ASSIGNMENT => Output each record verbatim, with pictures left out.

PROVIDED MATERIAL =>
——
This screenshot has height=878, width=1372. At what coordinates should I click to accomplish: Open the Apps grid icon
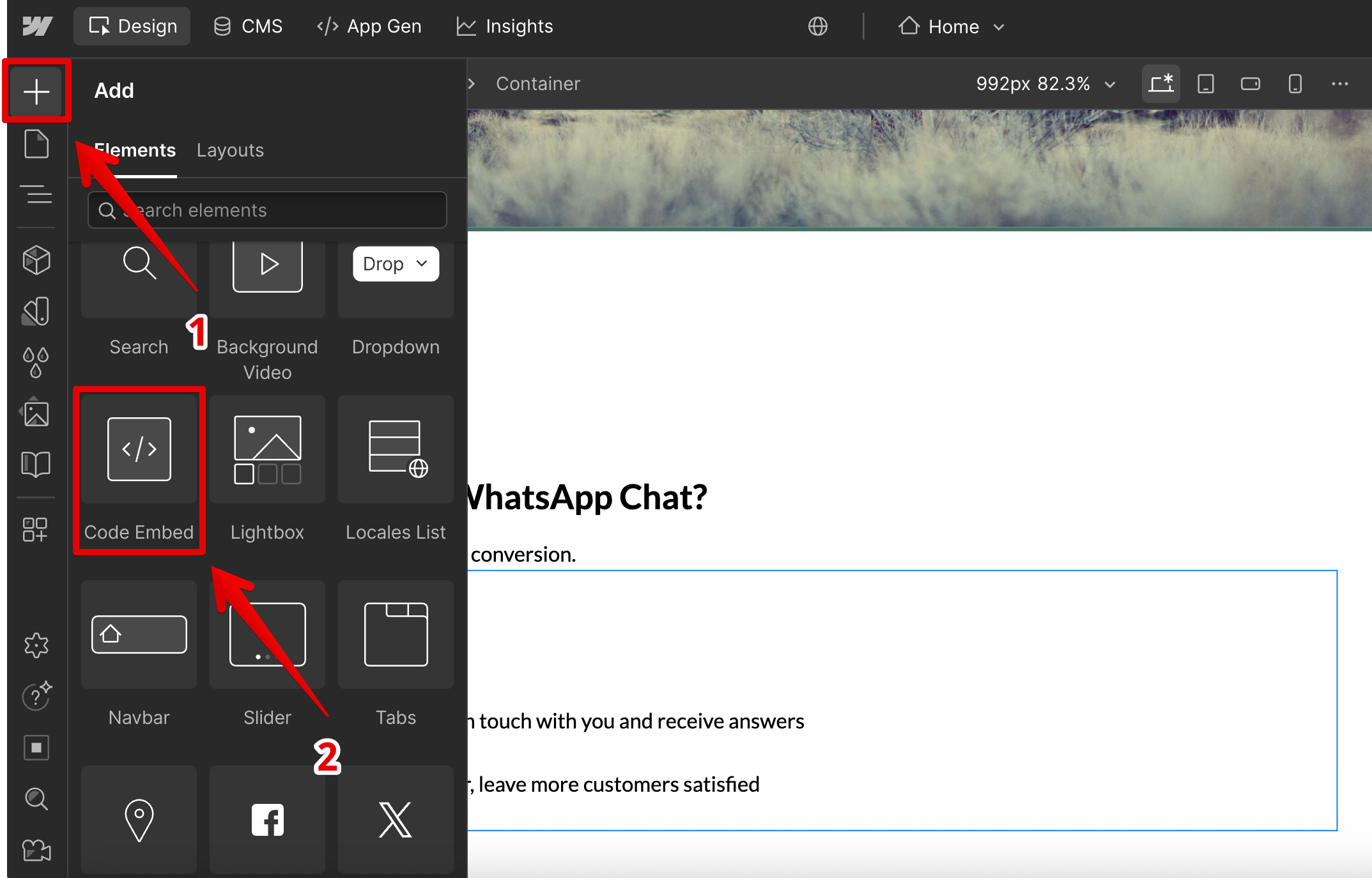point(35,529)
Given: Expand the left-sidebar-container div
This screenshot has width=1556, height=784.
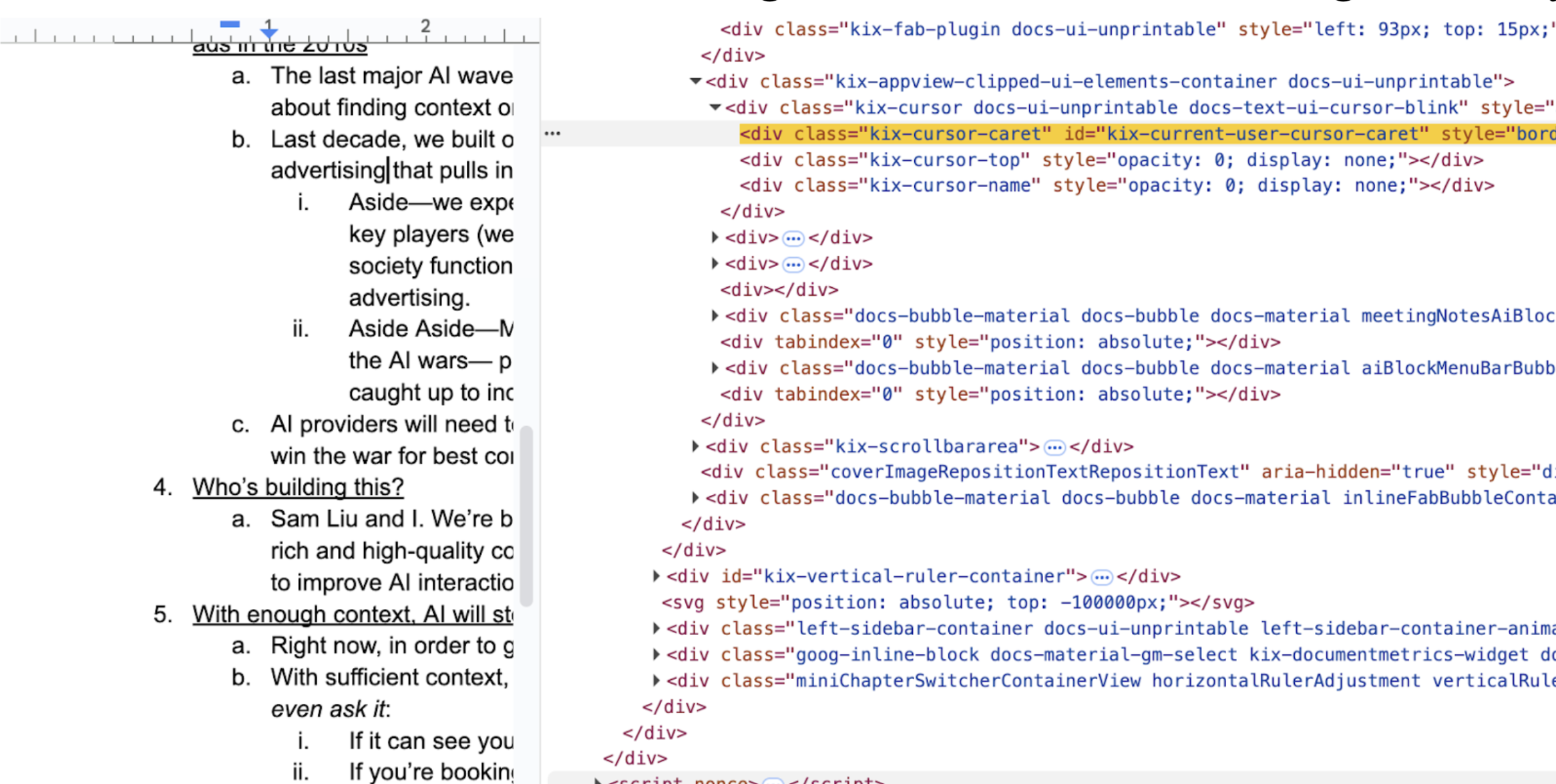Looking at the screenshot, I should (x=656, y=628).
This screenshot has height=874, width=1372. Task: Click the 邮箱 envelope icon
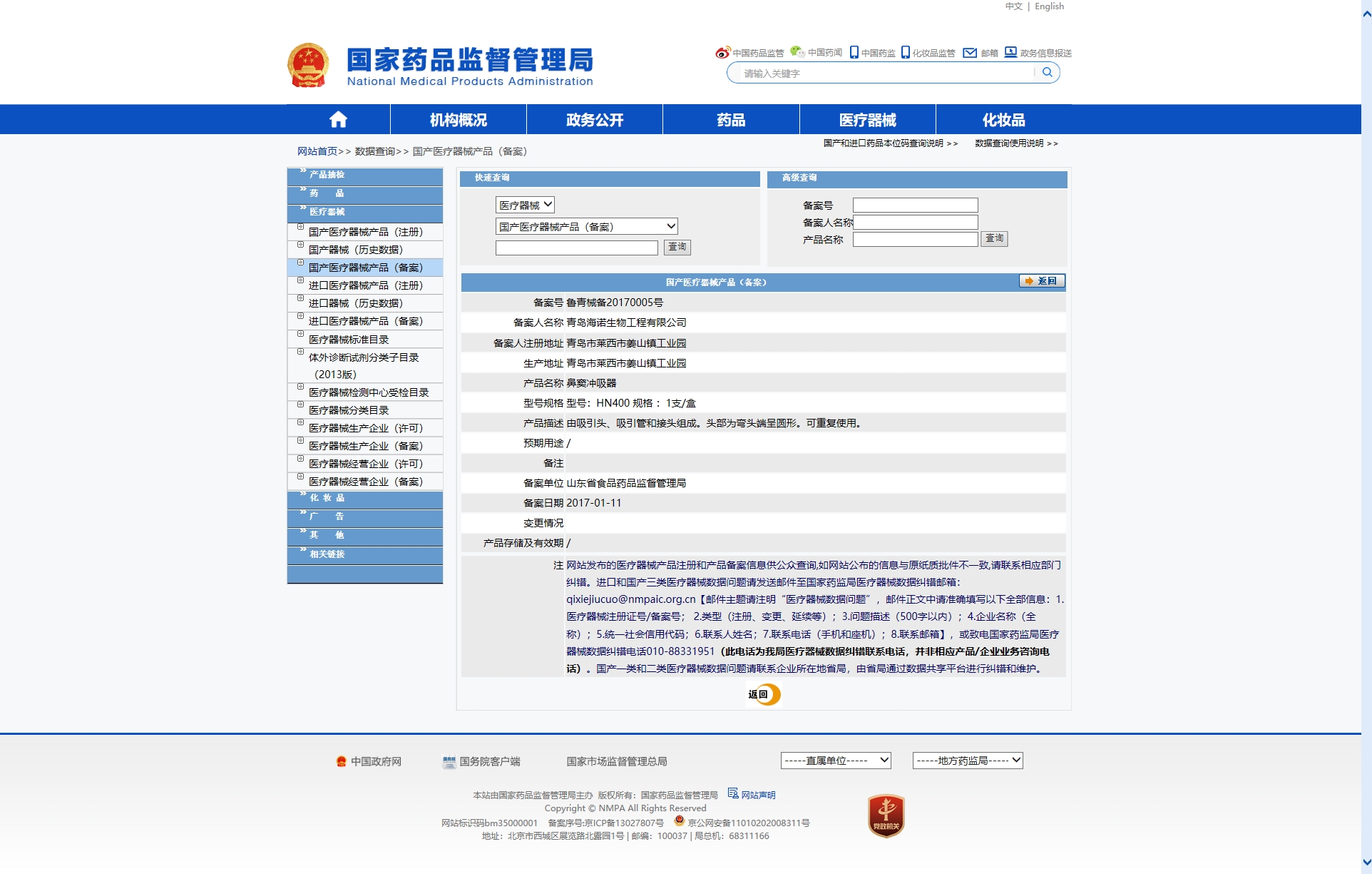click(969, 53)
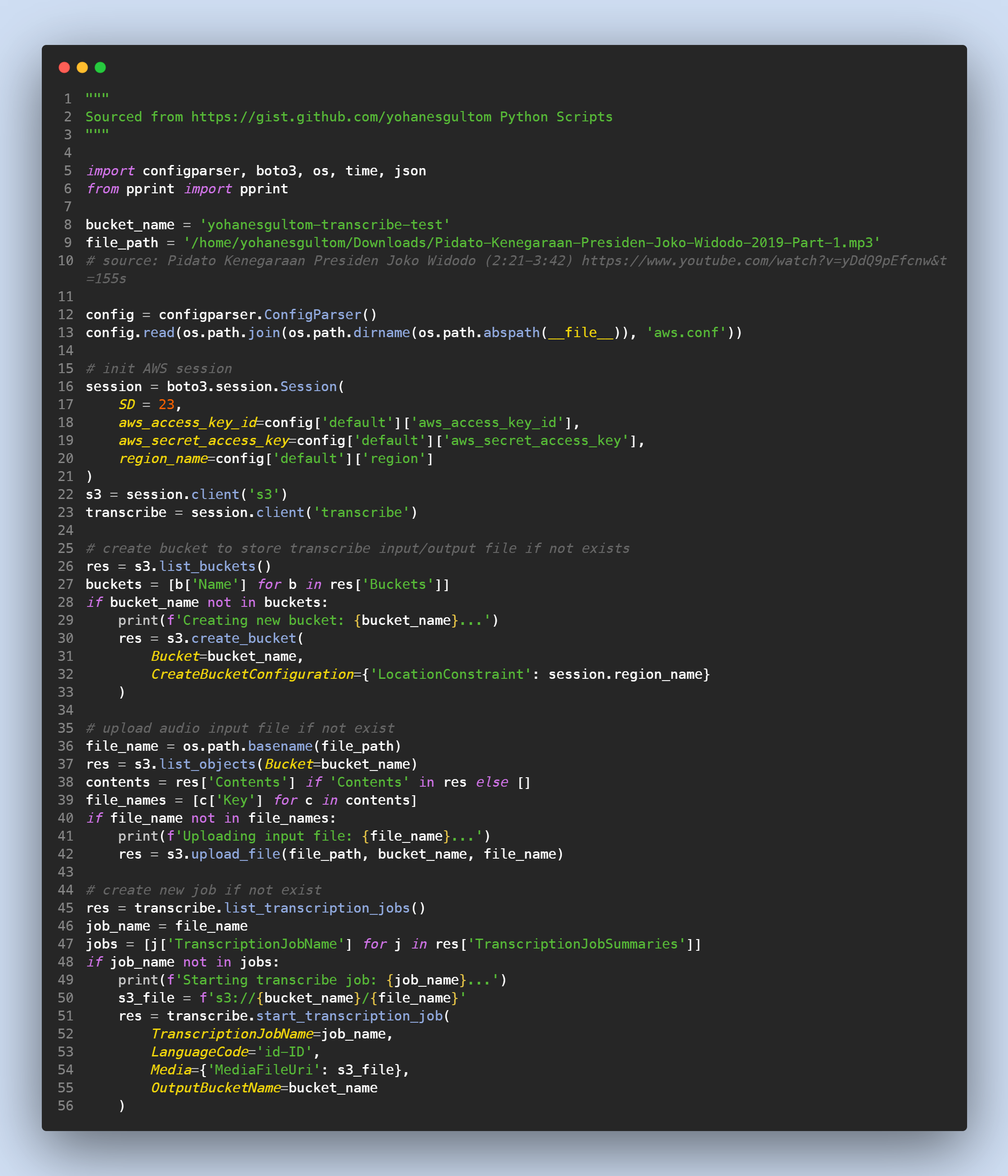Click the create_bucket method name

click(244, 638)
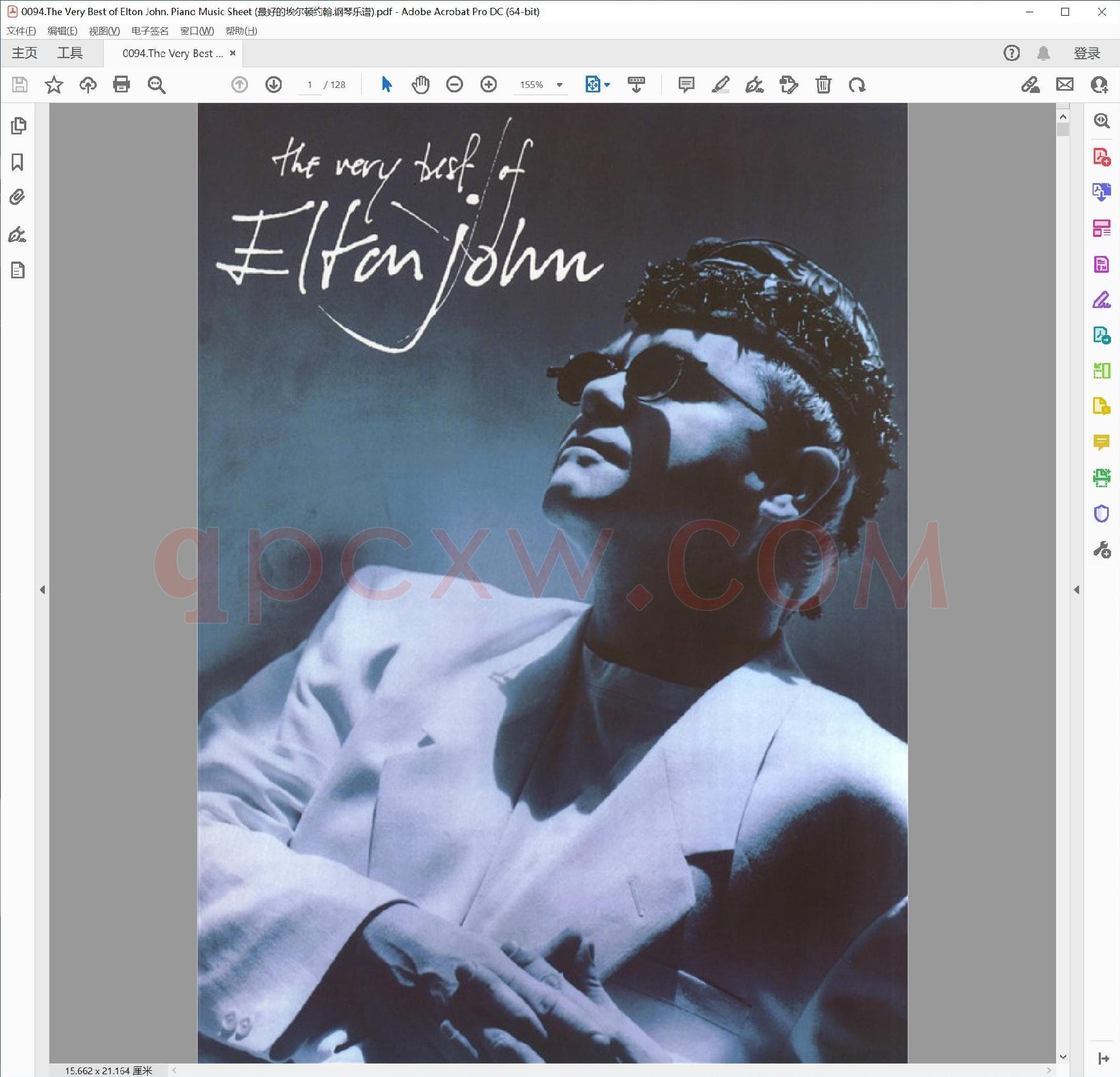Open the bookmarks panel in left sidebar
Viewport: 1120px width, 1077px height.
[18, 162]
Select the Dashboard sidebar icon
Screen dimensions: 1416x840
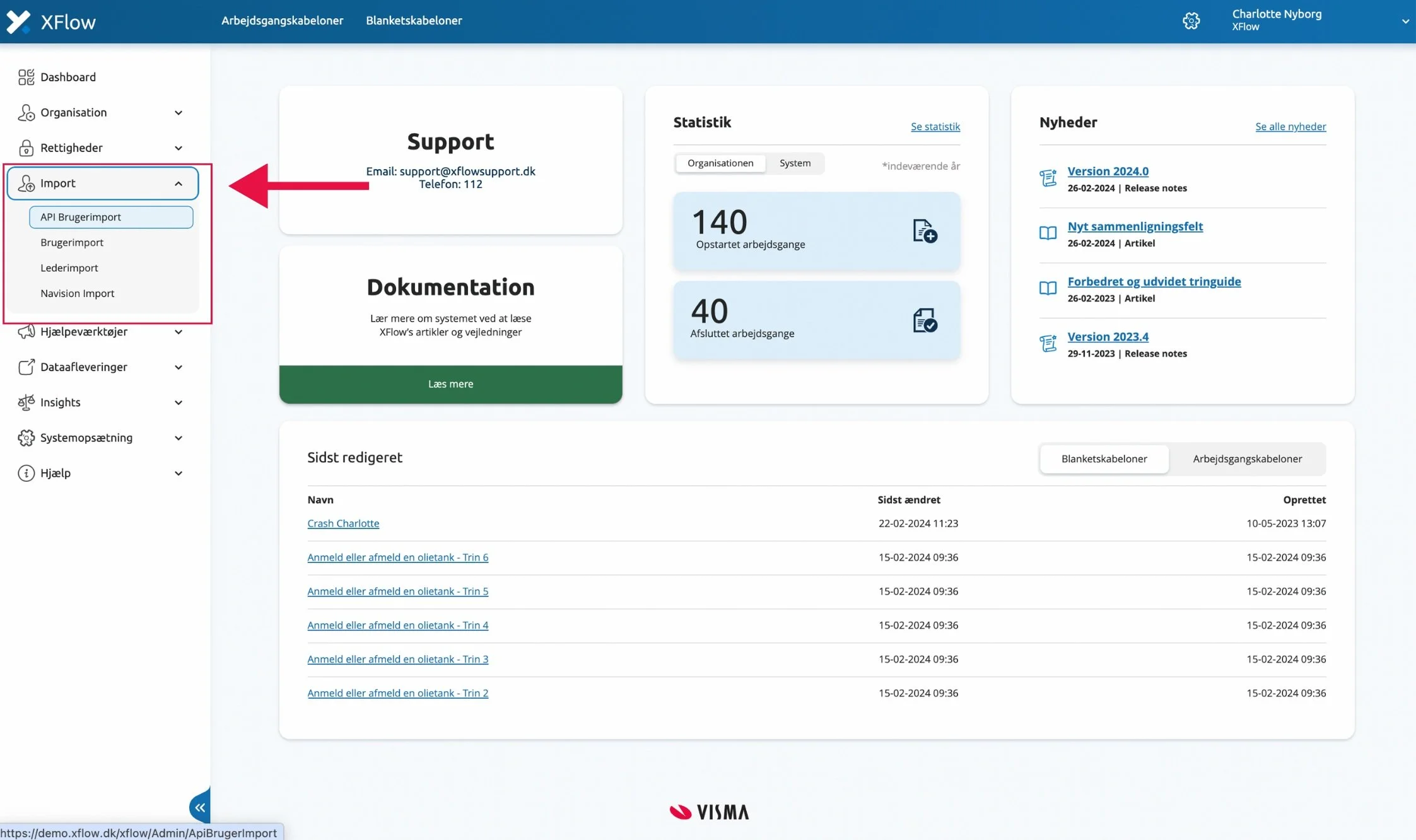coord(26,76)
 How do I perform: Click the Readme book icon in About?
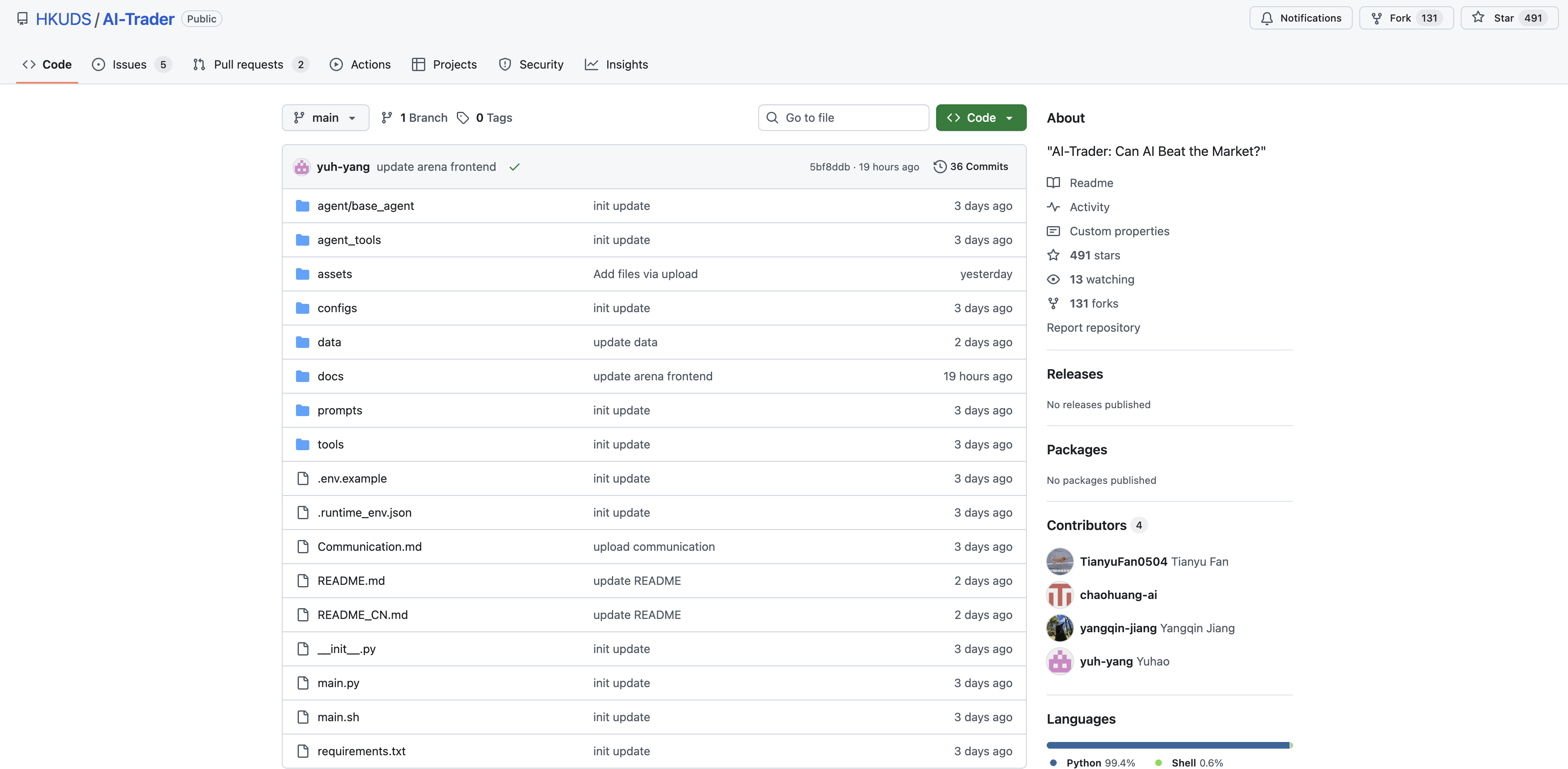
——
SOLUTION FOR THIS TASK =>
This screenshot has height=878, width=1372. At what coordinates should I click to accomplish: Open the Apps grid icon
point(35,529)
Given: Expand the left-sidebar-container div
This screenshot has width=1556, height=784.
Looking at the screenshot, I should (x=656, y=628).
This screenshot has height=874, width=1372. Task: Click the 邮箱 envelope icon
click(969, 53)
Click the create_bucket method name

click(244, 638)
Open the bookmarks panel in left sidebar
Viewport: 1120px width, 1077px height.
[18, 162]
Select the Dashboard sidebar icon
Screen dimensions: 1416x840
coord(26,76)
 How do I perform: Click the Readme book icon in About?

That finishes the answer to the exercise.